## Selected extract
========
This is a follow-up question to solve for parameters of a controlled $U_3$ gate. Suppose I have the unit vector $\hat{n} = (n_x,n_y,n_z)$ and an angle $\xi$ (assume we know both of them). Then, we could calculate $$ \begin{align} \begin{aligned} R_{\hat{n}}(\xi) &= \cos(\frac{\xi}{2})I-i\sin(\frac{\xi}{2})(\hat{n}\cdot\vec\sigma)\\ &= \cos(\frac{\xi}{2})I-i\sin(\frac{\xi}{2})\begin{bmatrix} n_z & n_x-in_y\\ n_x+in_y & -n_z \end{bmatrix}\\ &=\begin{bmatrix} \cos(\frac{\xi}{2})-i\sin(\frac{\xi}{2})n_z & -i\sin(\frac{\xi}{2})(n_x-in_y)\\ -i\sin(\frac{\xi}{2})(n_x+in_y) & \cos(\frac{\xi}{2})+i\sin(\frac{\xi}{2})n_z \end{bmatrix} \end{aligned} \end{align} $$ Then, an arbitrary single qubit rotation could be written as $U = e^{i\alpha}R_{\hat{n}}(\xi)$. Assume we also know the value of $\alpha$, how can we implement the controlled-$U$ in qiskit? I'm really confused with how can I utilize the (controlled) $U_3$ gate, which is defined as \begin{align} U_3(\theta,\phi,\lambda)= \begin{bmatrix} \cos\left(\frac{\theta}{2}\right) & -e^{i\lambda} \sin\left(\frac{\theta}{2}\right) \\ e^{i\phi} \sin\left(\frac{\theta}{2}\right) & e^{i(\lambda + \phi)} \cos\left(\frac{\theta}{2}\right) \end{bmatrix}. \end{align}

More specifically, if we want to implement the controlled version of \begin{align} U = e^{i\alpha}R_{\hat{n}}(\xi) \end{align} Which should be treated as $U_3$? $U$ or $R_{\hat n}(\xi)$? Any suggestions for figuring out the arguments of $U_3$? Do I need to worry about phase kickback?
========
## Data section

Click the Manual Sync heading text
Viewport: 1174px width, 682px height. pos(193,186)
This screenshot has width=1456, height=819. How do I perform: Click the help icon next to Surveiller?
========
## Problem to solve
Write out the Qiskit controlled-rotation post word for word. Begin at the words "More specifically, if" and end after "about phase kickback?". The listing comes from a source separate from the Qiskit controlled-rotation post.

## Solution for this exercise
More specifically, if we want to implement the controlled version of \begin{align} U = e^{i\alpha}R_{\hat{n}}(\xi) \end{align} Which should be treated as $U_3$? $U$ or $R_{\hat n}(\xi)$? Any suggestions for figuring out the arguments of $U_3$? Do I need to worry about phase kickback?